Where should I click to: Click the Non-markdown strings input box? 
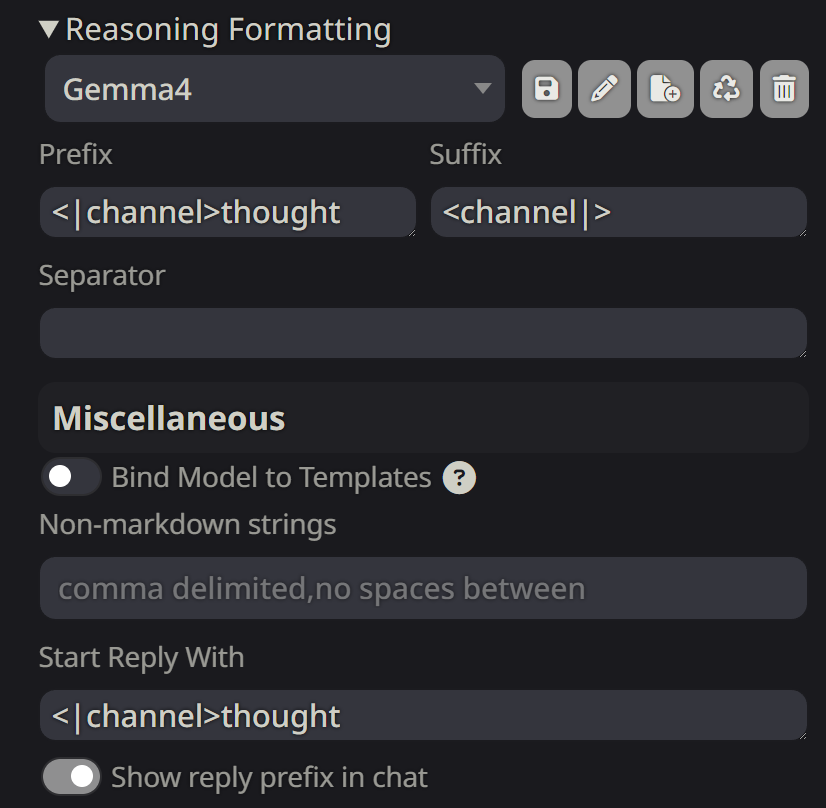422,588
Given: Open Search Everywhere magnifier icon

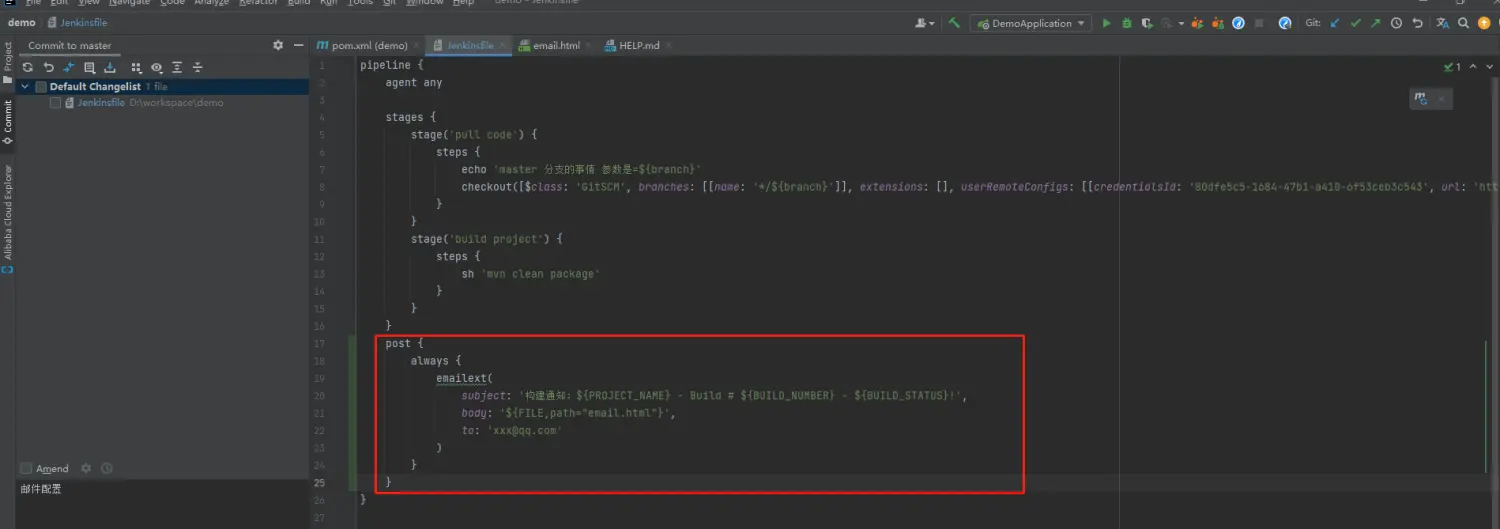Looking at the screenshot, I should pos(1463,23).
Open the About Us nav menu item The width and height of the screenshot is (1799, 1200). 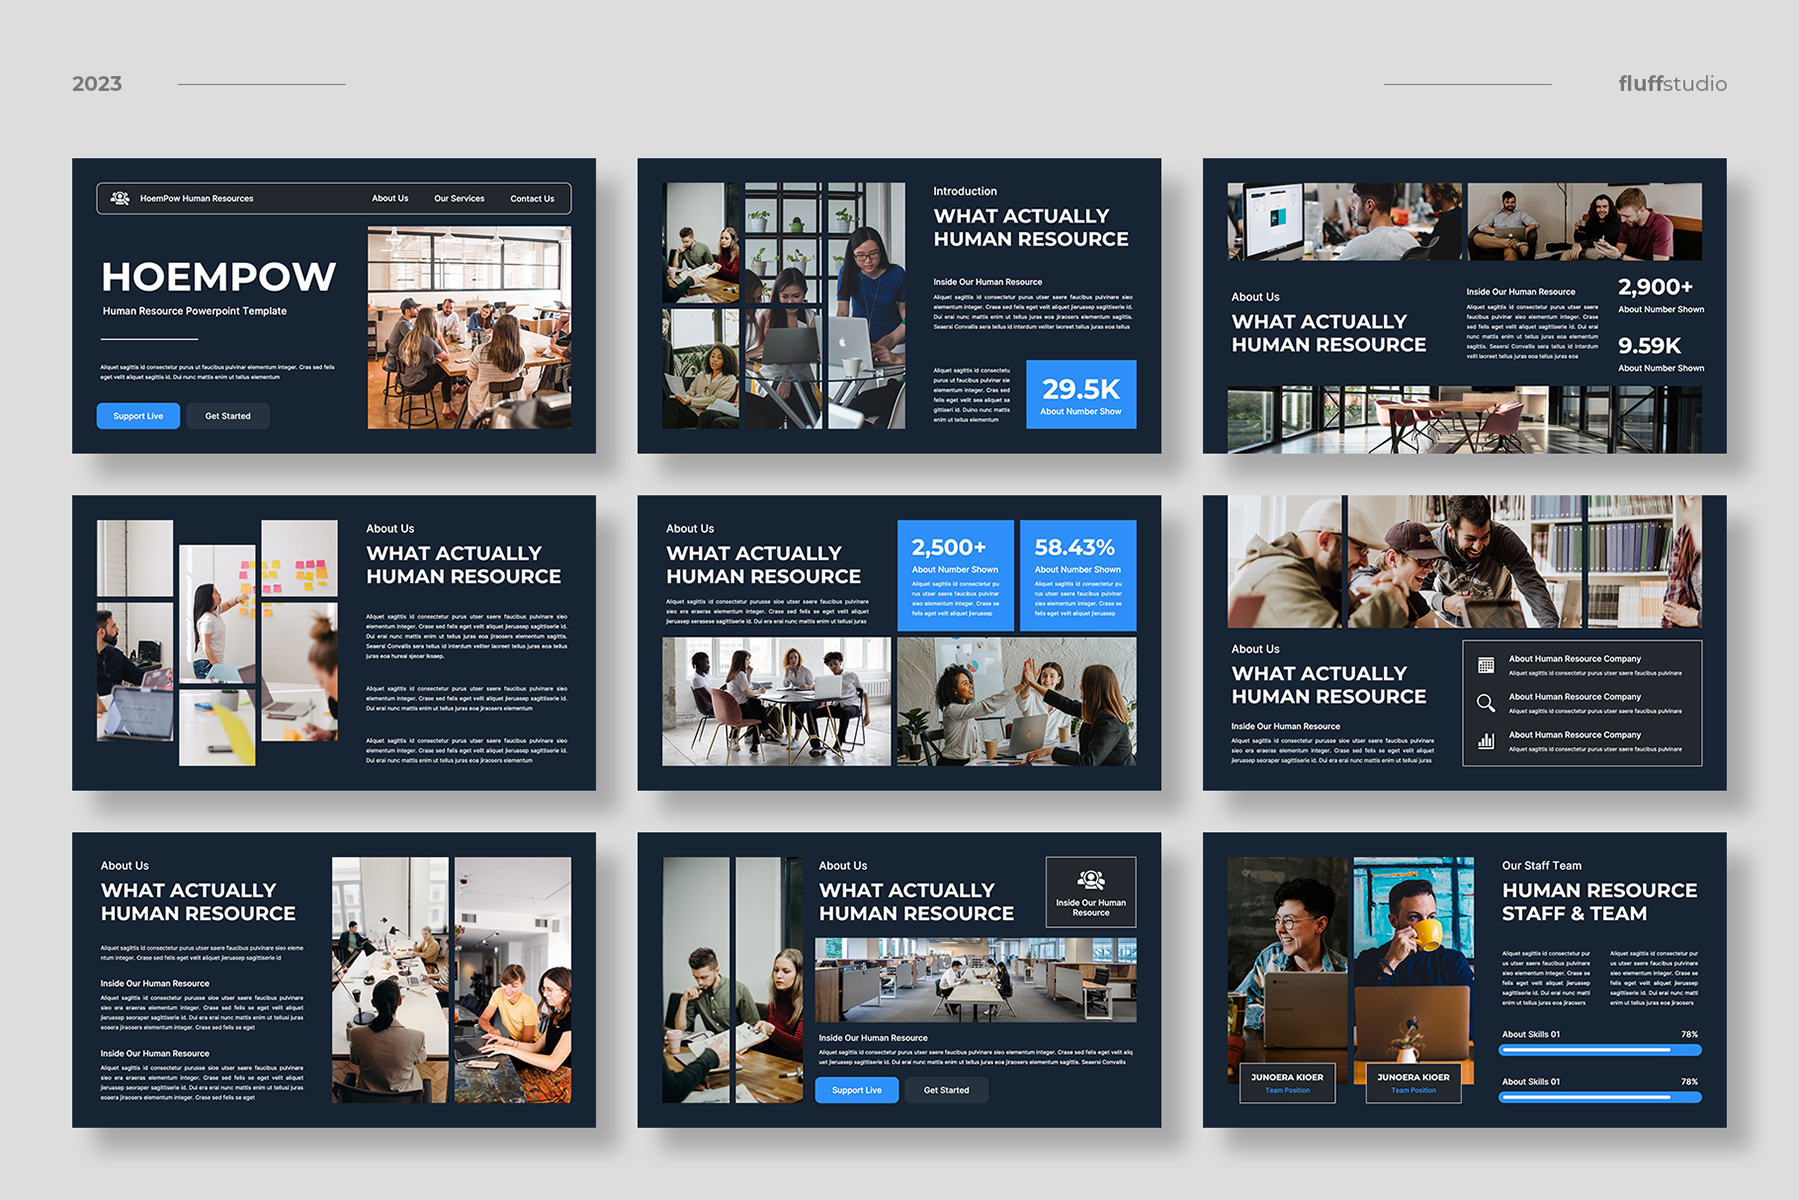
###
## Assignment
The whole listing above should be restated word for word, minus any images.

## Reply
Where should I click to: Click the Non-markdown strings input box? 
422,588
Given: Open Search Everywhere magnifier icon

Looking at the screenshot, I should pos(1463,23).
Open the About Us nav menu item The width and height of the screenshot is (1799, 1200). 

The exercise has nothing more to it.